**ESTRATTO FORNITO**.
========================================================================
Roosevelt considerava il premier britannico un arrogante e borioso aristocratico. Non capiva perché mai l’Inghilterra non capitolasse come aveva fatto la Francia. Hitler non avrebbe invaso l’Isola e non aveva mire sulle sue colonie. Per cui non c’era ragione di guastarsi le relazioni economiche e diplomatiche con il paese più potente d’Europa. Churchill chiedeva all’America una portaerei? Roosevelt gli prometteva dei cavalli. Bisogna riconoscere che almeno a Zelensky l’America ha concesso una certa linea di credito. Considerati i precedenti, vi sarebbero anche quelli fra Jefferson e Bonaparte, straordinaria. Ancora quando il Giappone attaccò Pearl Harbor, Churchill dubitava, che se la Germania non gli avesse dichiarato guerra, Roosevelt l’avrebbe aiutato.
========================================================================
**COSA SI CHIEDE**. Restituisci integralmente, parola per parola, l'estratto su Roosevelt e Churchill. Il materiale proviene da una fonte diversa da quella dell'estratto.

**MATERIALE**.
========================================================================
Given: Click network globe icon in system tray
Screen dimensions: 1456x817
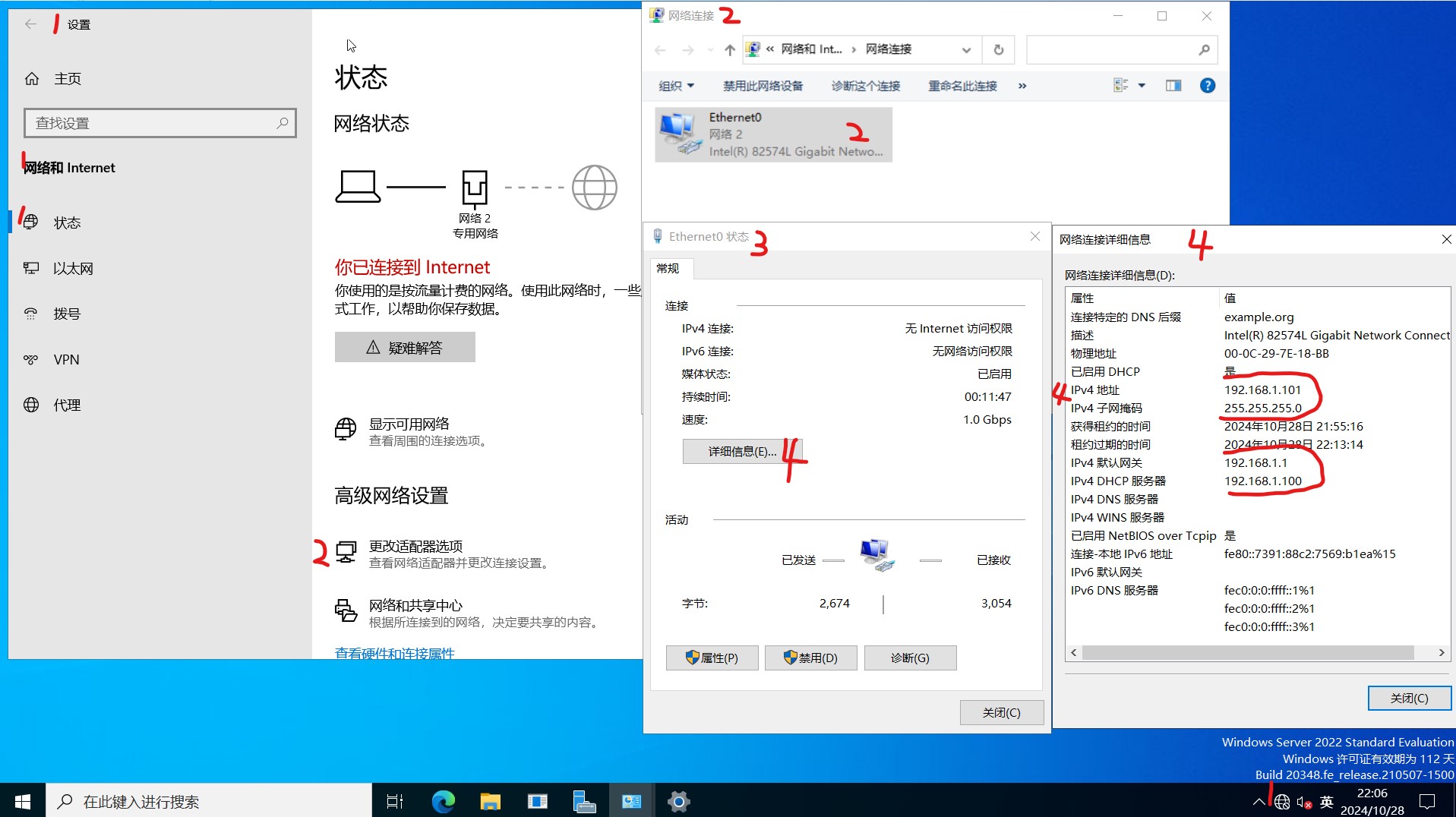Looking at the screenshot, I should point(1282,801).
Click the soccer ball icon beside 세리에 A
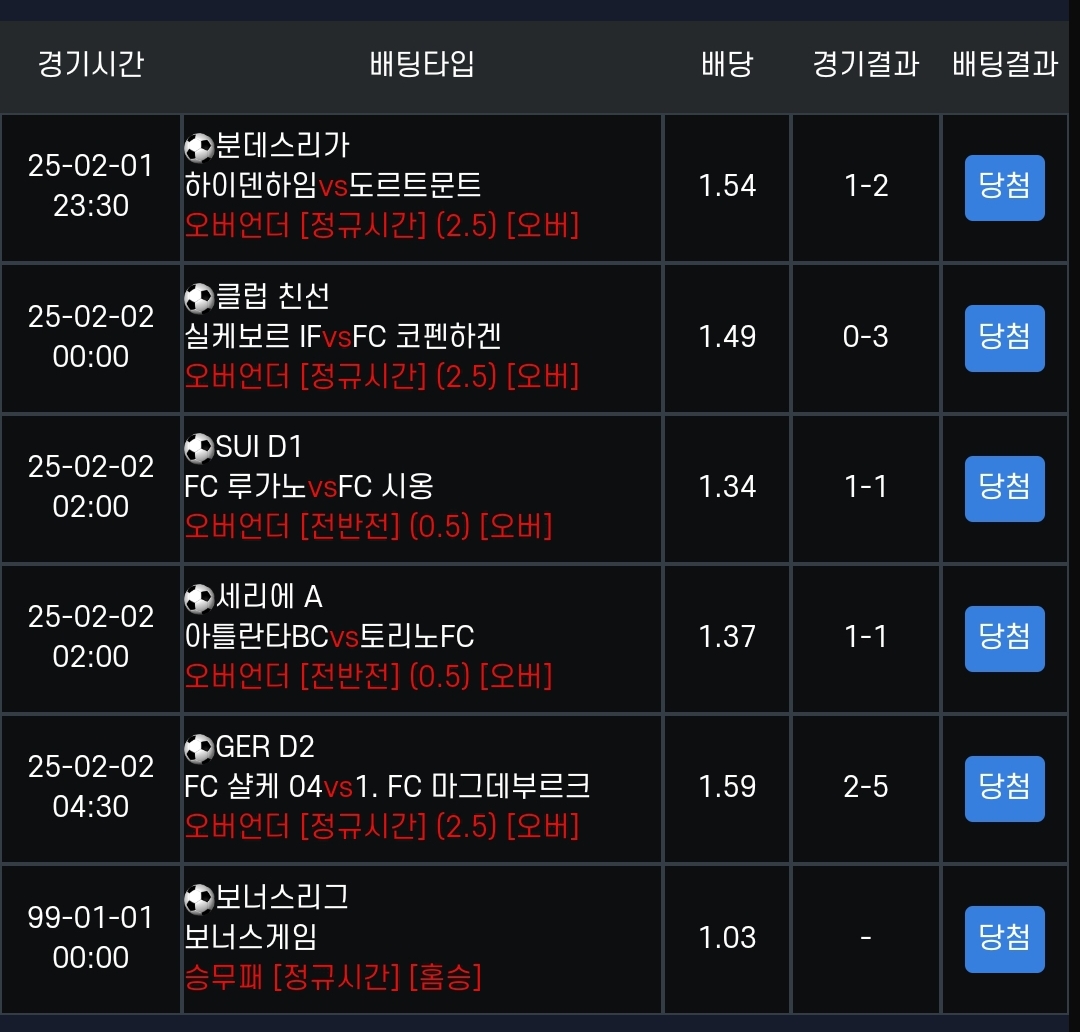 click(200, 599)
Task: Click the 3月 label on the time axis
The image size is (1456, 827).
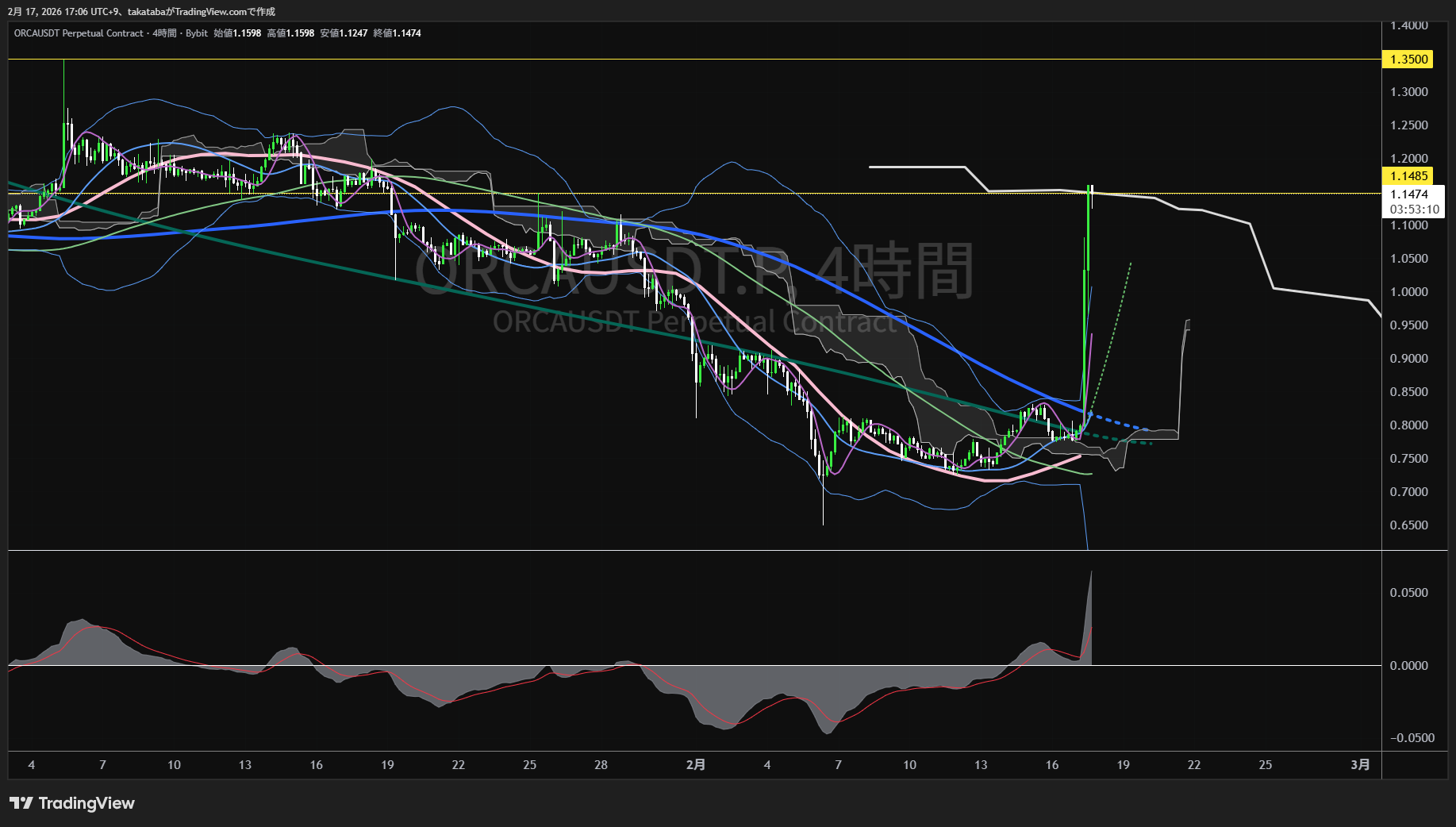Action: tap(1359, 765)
========================================================================
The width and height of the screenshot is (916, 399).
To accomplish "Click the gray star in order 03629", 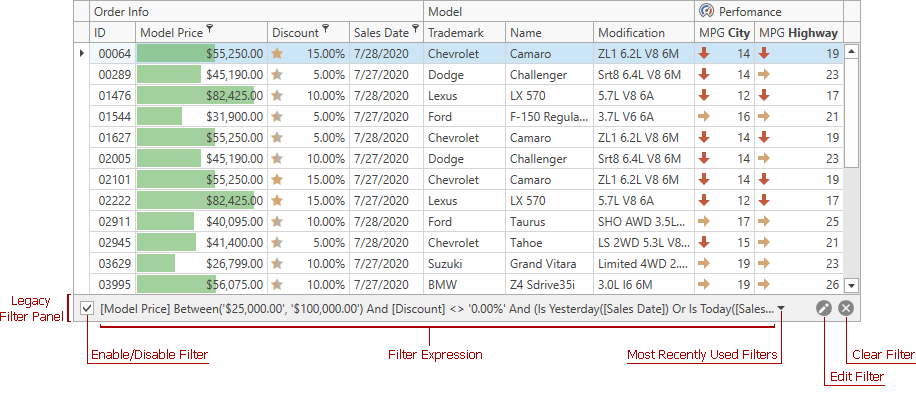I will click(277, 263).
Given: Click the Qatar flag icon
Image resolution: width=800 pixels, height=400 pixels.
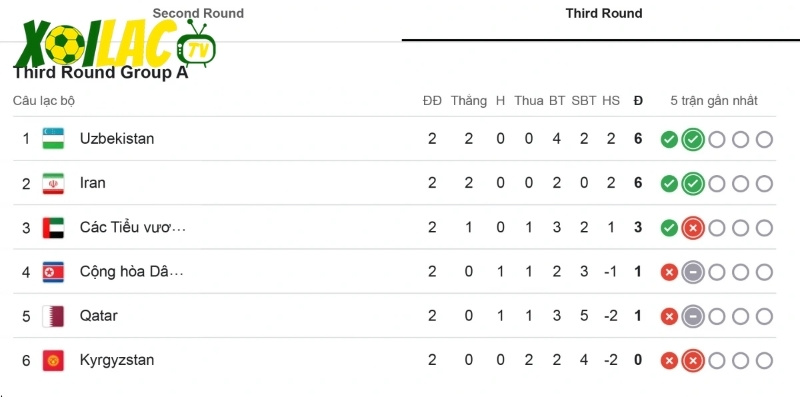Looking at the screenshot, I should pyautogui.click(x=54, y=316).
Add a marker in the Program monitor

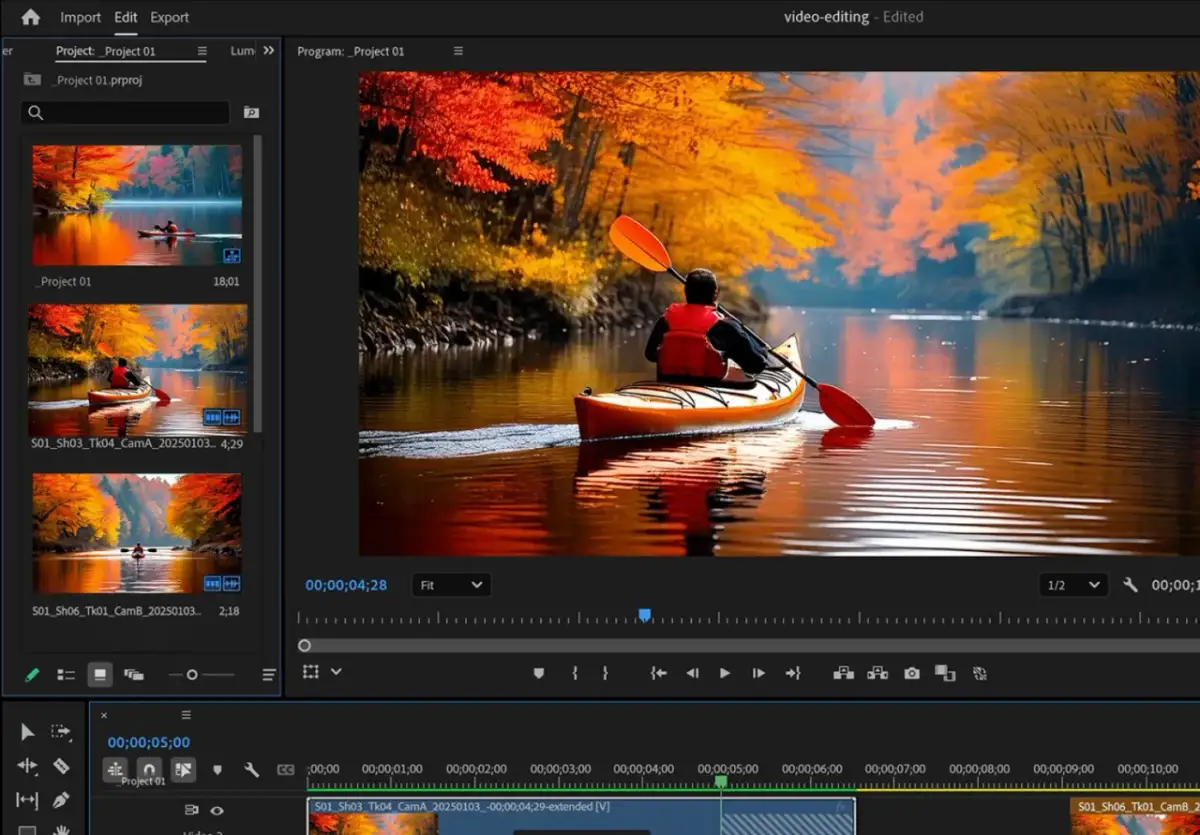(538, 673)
========================================================================
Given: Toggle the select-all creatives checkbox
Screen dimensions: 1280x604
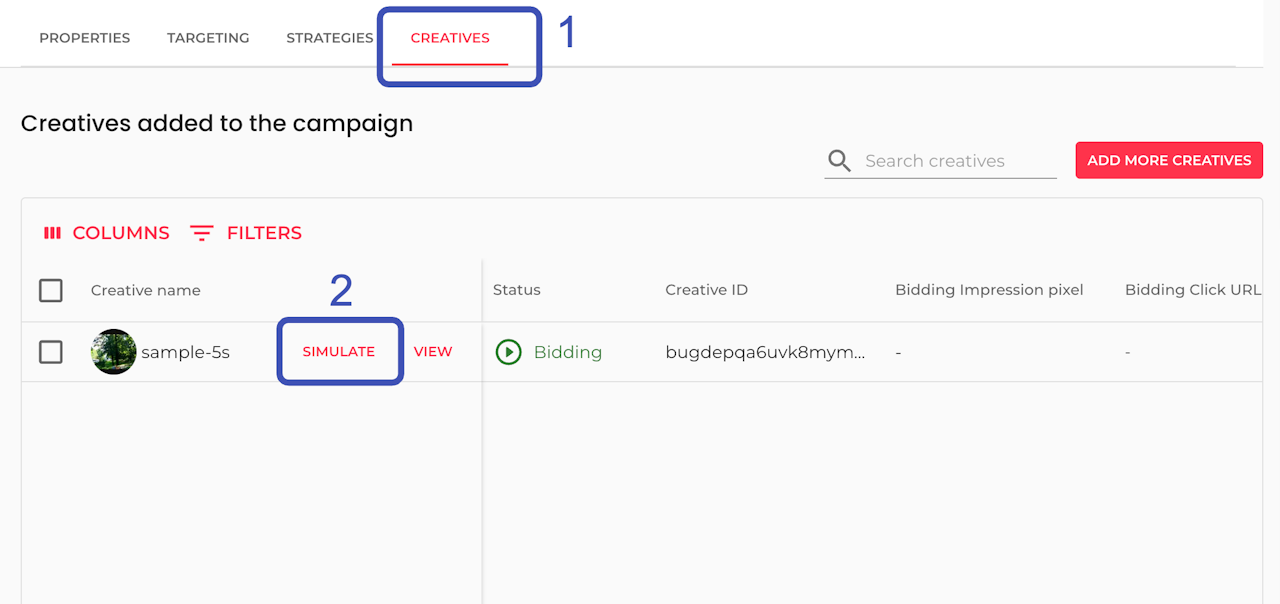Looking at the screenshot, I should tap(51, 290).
========================================================================
**RISULTATO**.
Roosevelt considerava il premier britannico un arrogante e borioso aristocratico. Non capiva perché mai l’Inghilterra non capitolasse come aveva fatto la Francia. Hitler non avrebbe invaso l’Isola e non aveva mire sulle sue colonie. Per cui non c’era ragione di guastarsi le relazioni economiche e diplomatiche con il paese più potente d’Europa. Churchill chiedeva all’America una portaerei? Roosevelt gli prometteva dei cavalli. Bisogna riconoscere che almeno a Zelensky l’America ha concesso una certa linea di credito. Considerati i precedenti, vi sarebbero anche quelli fra Jefferson e Bonaparte, straordinaria. Ancora quando il Giappone attaccò Pearl Harbor, Churchill dubitava, che se la Germania non gli avesse dichiarato guerra, Roosevelt l’avrebbe aiutato.